One of my greatest disappointments in society is a syndrome I call LOMS. Look Over My Shoulder. Some people struggle with someone else, that they see when they look ‘over their shoulder’, gaining some perceived advantage or accessing something they want.

It is an idea not limited to individuals. Businesses do it as well. Even large businesses. Very large businesses. Take Google (or its now parent company Alphabet Inc.). Current market capitalisation is $818 billion. For the last five years, it has sat comfortably in the top four stocks on the US Stock Exchange for total market capitalisation. Its business model is stable and it has 89.95 per cent market share. Revenues are consistent and continue to develop.

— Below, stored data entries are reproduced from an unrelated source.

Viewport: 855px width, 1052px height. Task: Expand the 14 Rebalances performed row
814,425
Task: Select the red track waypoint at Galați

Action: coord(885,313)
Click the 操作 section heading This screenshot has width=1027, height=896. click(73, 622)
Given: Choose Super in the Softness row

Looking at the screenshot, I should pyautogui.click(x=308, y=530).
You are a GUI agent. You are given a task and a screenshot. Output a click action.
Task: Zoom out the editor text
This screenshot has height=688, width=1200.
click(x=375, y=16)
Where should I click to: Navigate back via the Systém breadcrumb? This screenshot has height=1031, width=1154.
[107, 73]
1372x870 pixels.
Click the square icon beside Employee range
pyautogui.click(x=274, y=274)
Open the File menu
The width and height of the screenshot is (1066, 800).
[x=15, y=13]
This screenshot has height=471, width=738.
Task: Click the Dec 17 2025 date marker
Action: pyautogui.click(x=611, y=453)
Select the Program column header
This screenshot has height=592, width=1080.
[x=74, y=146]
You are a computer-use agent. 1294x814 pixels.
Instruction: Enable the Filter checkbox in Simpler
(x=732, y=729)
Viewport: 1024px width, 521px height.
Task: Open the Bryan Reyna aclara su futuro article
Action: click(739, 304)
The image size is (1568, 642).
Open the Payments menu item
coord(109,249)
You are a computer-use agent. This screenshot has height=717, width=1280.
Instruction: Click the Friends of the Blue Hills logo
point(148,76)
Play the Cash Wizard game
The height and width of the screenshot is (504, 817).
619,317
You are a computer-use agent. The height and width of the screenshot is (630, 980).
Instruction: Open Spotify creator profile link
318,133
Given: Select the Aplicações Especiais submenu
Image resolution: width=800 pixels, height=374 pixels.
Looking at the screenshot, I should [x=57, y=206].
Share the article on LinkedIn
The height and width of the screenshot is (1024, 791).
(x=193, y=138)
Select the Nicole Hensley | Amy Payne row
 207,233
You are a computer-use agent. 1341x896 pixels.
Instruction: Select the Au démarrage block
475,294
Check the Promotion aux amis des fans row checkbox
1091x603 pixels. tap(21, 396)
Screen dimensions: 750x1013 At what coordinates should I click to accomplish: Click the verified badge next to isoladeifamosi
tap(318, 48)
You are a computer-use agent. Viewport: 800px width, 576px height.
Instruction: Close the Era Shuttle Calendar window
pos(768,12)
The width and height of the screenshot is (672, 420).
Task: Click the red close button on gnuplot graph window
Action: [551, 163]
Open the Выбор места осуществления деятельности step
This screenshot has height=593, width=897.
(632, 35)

But Google did a LOMS and saw Facebook and Twitter and wanted to own that space as well. They tried several times. Have you heard of Google Orkut? Google Friend Connect? Google Buzz? Most people haven’t but, after three failed attempts, Google+ was going to be the social network to end all social networks. It was going to be bigger than Facebook and Twitter. Google+ introduced ‘Hangouts’ which was a way to video chat with multiple people. It tried features that were designed to compete with Facebook but do it better. When it appeared that things weren’t going so well, Google decided to force Google+ onto you. If you wanted Gmail or a YouTube account or just about any Google service, you needed to be a part of the Google+ ecosystem. Great for user numbers and stats on reports but not great for consumers who want ease of use.

Google also made you use a real name. Wow! There goes half the Facebook audience out the door!

So audience numbers were not great. Engagement was low. The average user session was less than five seconds. And then a security breach.

Google noted that it discovered and fixed the bug in March last year but are just informing users about it now. The bug gave apps the ability to access data that users marked as private. Information such as names; e-mail addresses; gender; age etc. Google said that profiles of up to 500,000 Google+ accounts were potentially impacted but the number of people actually impacted is likely minimal. Given the 300 million users on Google+, the 0.17 per cent of users potentially impacted seems small but I suspect it was the straw that broke the camel’s back. Google+, very simply, was just not going to take over from Facebook, so the decision was made to shut it down.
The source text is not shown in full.